Hi. I recently adopted a Siberian Husky with Heartworms. I could not let the beautiful girl be put down.
But we have an English Bulldog male, Neutered, and they have little fights every couple of days. Twice she has left cuts on his face and head. Nothing serious though.
I know she is not spayed. But we have to wait a little longer into her treatment my vet told me.
They fight when my Bulldog gets real excited and jumps on us. They fight when a sqweaker toy or rope toy is around. And also over raw hide. And once when he ran ahead of her and cut in front of her.
I really do not want to give this dog up. She is a complete doll with us and our toddler. She just gets in these little confrontations with our boy. They do eat next to eachother no problem and they also cuddle on eachother at night.
If you can help me and point me in the right direction that would be great.

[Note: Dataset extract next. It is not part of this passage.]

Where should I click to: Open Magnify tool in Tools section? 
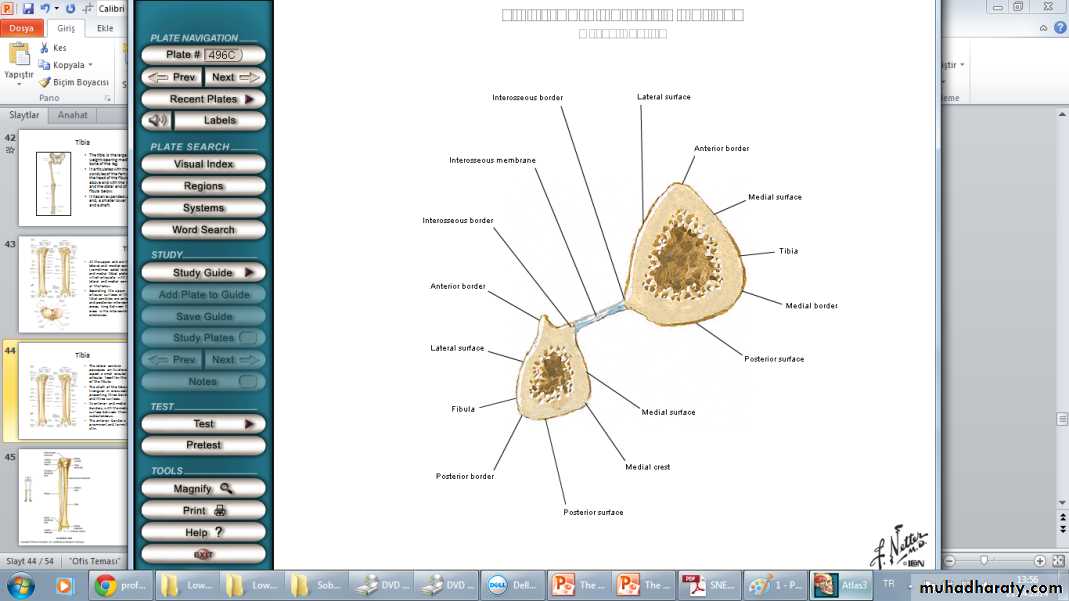[x=203, y=489]
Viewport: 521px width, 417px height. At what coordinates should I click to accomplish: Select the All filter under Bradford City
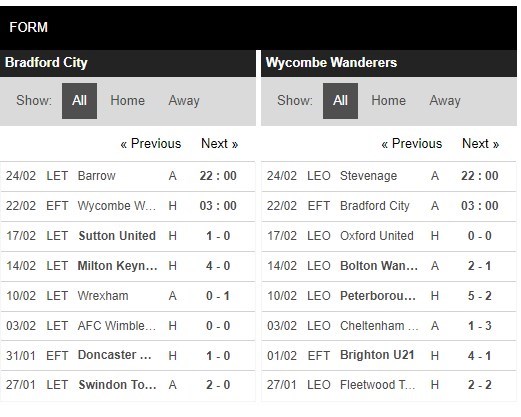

i have a 3 year old male boston terrier and a 6 month old male winner dog and terrie mix ...the 6 month old will attack the bigger dog when he comes near me or he will show agression towards my daughter wich the bigger one is more drawn too ...what can i do ...he relly goes at him barking and attacking help please
Thanks again for your suggestions and advice. I am happy to say that yesterday when we went to visit our daughters pit-bull puppy (3-4 months old)it was a really good visit. It only took me awhile to break the ice with not allowing the pit to smell the Ragles butt. I stayed in between and created a space for each other until they got warmed up. After a very long walk with me handling both it was even better. I gave them both love attention and allowed them both to have their own space/food etc. Their was only one or two times where our raggle growled when he felt the pit was too close. Looks to me like the raggle gets defensive when a much larger dog comes up to him. On our walk a daushand came up to our Raggle and they both got along right away but when a larger dog came up the raggle would show aggression. Showing I was the leader and in control made a difference. One question I have for now is what do you do when someone knocks at the door and the dogs start barking? Once we saw it was someone we knew we told the dogs it was ok. I just don't want our dog to not bark or protect when we need help. In otherwords I don't want to confuse our Raggle...
Thank you for the suggestions. I am curious as to how you handled #5 as far as step in immediatley without getting bitten..would I tell our Raggle no when the Pit-bull was smelling him or would I have the Pit-bull moved away from the smaller dog by saying "no" until they got used to each other. Again the pit-bull is a puppy but already twice the size of our raggle.
We have a Raggle..beagle rat terrier dog about 1l pounds. Recently a pit-bull has come into our daughters family. When we put the two together our Raggle (a male) was being sniffed at his butt by this female pit-bull who is a puppy close to 25 lbs. I am confused as to what to do when our dog growls or snaps at the dog. We are afraid this pit-bull will grab onto our dog in the future and hurt him. The owner saws we should stop our dog from showing aggression before his dog gets bigger and fights back. Any suggestions? This is putting a wall between us and our daughter because of her boyfriend wanting our dog (which was his to begin with) to be different or braver than he is...















shibashake Hub Author 4 days ago
Hello Carrie11,
It would be difficult to tell why a dog fight occurs, unless one is there to observe the dogs, read their body language, and view the surrounding context.
In general, when dogs fight it is usually over resources. A common resource is food, but it can also be anything else that the dogs desire including sleeping area, attention from people, access to the backyard, and much more. What were the dogs doing before the fight began? Where were the dogs? What was their body language? What was the surrounding context - were there any unexpected events, noises? What were the people doing? Was everyone relaxed? Were there any sources of stress for the people or the dogs?
Dogs can be retrained and desensitized toward their aggression triggers, however we want to first understand the cause. Once we do that, we can come up with a plan of action.